Desde el “creemos”, en la ayuda que unos recibimos de otros cuando acogemos la
acción de Dios en los corazones, podemos sentirnos unidos no sólo en “fórmulas”
o “estructuras”, sino sobre todo en la adhesión a una Persona viva, Jesucristo;
en la acogida de sus ministros (el Papa, los obispos, los sacerdotes); en la
vida de los Sacramentos, desde el Bautismo y la Confirmación hasta el más
importante, la Eucaristía. Sin olvidar los demás sacramentos: el hermoso
encuentro de amor que se produce en la confesión (la Penitencia) y en la Unción
de los Enfermos, las riquezas del matrimonio bendecido por Dios, la relación
íntima con la que Dios se compromete con sus obispos, sacerdotes y diáconos a
través del sacramento del Orden
El tercer malentendido surge cuando la Iglesia es vista simplemente como una
organización humana, hecha por hombres, unos mejores, otros peores, y según
ideas que valen lo que puede valer todo lo humano: mucho o poco, desde las
variaciones casi imprevisibles de los gustos y las épocas.
En realidad, la Iglesia nunca se ha considerado a sí misma (ni puede hacerlo)
como una elaboración humana, sino como una realidad que surge del corazón mismo
de Dios, desde Cristo, en el Espíritu Santo.
Si lo anterior no fuese verdad, la Iglesia perdería su núcleo más profundo y no
merecería ningún interés relevante. Pero si es verdad que Cristo fundó la
Iglesia, que está vivo en ella, y que invita a todos los hombres y mujeres a
acoger su Amor, entonces la Iglesia adquiere un valor incalculable.
Vale la pena recordar aquí, desde la ayuda de una catequesis de Benedicto XVI,
lo que enseñaba san Cipriano en el siglo III sobre la Iglesia:
“[San Cipriano] distingue entre Iglesia visible, jerárquica, e Iglesia
invisible, mística, pero afirma con fuerza que la Iglesia es una sola, fundada
sobre Pedro. No se cansa de repetir que «quien abandona la cátedra de Pedro,
sobre la que está fundada la Iglesia, se engaña si cree que se mantiene en la
Iglesia» (La unidad de la Iglesia católica, 4). San Cipriano sabe bien, y lo
formuló con palabras fuertes, que «fuera de la Iglesia no hay salvación» (Carta
4,4 y 73,21) y que «no puede tener a Dios como padre quien no tiene a la Iglesia
como madre» (La unidad de la Iglesia católica, 4)” (Benedicto XVI, miércoles 25
de febrero de 2009).
La lista de textos podría ser innumerable. Lo importante es abrir los corazones
a esta profunda verdad: Dios ama a los hombres, Dios está vivo, Dios no se cansa
de invitarnos a la conversión, a entrar en su Casa, a participar de su Vida.

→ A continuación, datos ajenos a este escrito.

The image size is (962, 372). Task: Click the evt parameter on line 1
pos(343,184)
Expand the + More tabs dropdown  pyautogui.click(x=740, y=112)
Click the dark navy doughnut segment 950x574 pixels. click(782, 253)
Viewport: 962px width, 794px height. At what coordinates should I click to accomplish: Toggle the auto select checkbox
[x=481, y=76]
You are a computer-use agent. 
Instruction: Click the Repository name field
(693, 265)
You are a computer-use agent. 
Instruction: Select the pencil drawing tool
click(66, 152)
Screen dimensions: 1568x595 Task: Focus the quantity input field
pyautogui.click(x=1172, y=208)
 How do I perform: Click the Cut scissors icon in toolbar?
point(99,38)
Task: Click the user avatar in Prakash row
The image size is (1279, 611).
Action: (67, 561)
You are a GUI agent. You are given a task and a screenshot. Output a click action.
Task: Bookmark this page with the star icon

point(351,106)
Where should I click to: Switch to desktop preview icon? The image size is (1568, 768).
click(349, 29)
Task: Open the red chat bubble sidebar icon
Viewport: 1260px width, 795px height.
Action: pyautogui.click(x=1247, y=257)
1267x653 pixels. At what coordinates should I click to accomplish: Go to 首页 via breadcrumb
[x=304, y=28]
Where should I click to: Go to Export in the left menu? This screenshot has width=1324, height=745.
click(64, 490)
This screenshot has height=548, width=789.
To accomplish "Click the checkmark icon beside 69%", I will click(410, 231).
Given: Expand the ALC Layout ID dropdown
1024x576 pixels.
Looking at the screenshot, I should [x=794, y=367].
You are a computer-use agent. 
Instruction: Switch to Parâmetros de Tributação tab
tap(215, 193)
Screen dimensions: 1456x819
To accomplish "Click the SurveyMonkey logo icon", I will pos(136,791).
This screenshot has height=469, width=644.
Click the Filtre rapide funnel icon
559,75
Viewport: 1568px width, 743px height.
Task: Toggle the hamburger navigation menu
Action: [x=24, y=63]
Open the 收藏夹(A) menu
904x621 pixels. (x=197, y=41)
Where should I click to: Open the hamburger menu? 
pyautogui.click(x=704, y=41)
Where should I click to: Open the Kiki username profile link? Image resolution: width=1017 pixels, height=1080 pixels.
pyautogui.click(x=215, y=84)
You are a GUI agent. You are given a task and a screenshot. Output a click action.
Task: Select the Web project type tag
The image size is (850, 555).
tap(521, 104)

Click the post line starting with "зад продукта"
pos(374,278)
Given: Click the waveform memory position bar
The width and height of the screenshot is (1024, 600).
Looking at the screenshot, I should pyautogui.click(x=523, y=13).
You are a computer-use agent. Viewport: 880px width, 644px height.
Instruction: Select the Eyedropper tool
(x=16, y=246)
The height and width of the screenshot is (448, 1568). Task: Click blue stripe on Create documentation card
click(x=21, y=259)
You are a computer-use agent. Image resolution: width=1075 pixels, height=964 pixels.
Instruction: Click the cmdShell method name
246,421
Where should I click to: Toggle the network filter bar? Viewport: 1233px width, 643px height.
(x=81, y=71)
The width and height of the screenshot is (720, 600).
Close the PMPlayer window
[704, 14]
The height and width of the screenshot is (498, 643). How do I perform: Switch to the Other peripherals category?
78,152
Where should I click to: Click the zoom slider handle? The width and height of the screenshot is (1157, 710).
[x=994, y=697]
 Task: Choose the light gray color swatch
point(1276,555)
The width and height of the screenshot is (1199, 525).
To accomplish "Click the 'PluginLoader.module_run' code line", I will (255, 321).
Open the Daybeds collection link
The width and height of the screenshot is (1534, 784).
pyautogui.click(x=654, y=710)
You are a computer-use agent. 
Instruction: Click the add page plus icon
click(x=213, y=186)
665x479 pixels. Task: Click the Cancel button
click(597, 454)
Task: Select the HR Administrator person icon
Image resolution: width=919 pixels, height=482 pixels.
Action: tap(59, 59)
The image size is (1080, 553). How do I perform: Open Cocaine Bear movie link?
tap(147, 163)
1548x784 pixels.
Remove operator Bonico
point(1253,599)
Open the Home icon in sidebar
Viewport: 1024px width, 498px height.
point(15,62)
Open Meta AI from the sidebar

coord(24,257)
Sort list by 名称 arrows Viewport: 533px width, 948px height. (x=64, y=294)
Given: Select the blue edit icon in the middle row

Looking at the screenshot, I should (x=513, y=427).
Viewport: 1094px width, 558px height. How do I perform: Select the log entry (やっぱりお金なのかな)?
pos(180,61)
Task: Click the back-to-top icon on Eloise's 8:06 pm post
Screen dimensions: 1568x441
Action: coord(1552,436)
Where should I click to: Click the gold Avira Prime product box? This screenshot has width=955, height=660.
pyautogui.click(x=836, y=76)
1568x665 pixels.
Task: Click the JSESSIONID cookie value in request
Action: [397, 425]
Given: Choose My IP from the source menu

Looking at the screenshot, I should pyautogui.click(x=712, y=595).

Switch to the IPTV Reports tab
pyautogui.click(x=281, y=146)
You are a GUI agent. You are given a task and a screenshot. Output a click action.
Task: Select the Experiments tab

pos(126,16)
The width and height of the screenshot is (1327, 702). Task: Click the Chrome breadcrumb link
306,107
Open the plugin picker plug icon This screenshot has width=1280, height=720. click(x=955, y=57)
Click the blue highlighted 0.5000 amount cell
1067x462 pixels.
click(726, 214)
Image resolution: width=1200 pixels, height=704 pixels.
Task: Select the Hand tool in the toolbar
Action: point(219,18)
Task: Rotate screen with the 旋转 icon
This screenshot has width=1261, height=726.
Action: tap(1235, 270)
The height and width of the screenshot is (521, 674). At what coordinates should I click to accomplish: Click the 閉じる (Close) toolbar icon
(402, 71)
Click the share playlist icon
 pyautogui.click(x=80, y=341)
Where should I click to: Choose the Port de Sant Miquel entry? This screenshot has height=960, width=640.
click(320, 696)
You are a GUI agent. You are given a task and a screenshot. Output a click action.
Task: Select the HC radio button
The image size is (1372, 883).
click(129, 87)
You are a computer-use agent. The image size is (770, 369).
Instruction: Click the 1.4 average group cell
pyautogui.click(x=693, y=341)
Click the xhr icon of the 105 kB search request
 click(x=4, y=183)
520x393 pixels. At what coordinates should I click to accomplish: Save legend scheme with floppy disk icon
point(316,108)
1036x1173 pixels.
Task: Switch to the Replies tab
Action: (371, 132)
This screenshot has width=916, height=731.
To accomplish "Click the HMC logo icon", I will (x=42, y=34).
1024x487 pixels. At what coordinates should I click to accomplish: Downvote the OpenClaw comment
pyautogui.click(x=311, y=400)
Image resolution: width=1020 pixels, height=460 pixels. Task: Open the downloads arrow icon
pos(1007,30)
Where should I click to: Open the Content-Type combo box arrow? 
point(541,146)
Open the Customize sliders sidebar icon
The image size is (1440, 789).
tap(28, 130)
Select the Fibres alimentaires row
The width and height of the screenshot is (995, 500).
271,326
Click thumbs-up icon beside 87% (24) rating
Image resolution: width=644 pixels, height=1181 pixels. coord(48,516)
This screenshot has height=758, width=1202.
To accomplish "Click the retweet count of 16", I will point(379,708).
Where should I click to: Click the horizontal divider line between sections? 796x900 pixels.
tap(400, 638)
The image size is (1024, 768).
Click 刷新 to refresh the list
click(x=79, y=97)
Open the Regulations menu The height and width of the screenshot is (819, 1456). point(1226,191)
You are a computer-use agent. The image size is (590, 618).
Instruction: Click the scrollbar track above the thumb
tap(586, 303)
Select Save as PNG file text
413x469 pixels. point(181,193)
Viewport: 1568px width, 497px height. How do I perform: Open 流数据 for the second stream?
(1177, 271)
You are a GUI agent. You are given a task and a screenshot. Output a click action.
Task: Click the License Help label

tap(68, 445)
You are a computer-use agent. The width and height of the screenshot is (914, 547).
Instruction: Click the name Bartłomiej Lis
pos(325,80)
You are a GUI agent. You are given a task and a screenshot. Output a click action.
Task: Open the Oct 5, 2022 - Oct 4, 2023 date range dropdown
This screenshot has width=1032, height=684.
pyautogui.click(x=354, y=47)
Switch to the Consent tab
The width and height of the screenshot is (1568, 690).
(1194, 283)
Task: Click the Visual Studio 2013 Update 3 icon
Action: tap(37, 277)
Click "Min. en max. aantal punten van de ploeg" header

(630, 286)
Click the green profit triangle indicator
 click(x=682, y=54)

Ese es el mensaje que la Iglesia, por fidelidad a Cristo, no deja de repetir a
los hombres de todos los pueblos, de todas las culturas, de todas las razas, de
todos los tiempos. Su voz es como un grito que arranca del corazón de Dios, y
que repite, una y otra vez, las palabras del Maestro: “El tiempo se ha cumplido
y el Reino de Dios está cerca; convertíos y creed en la Buena Nueva” (Mc 1,15).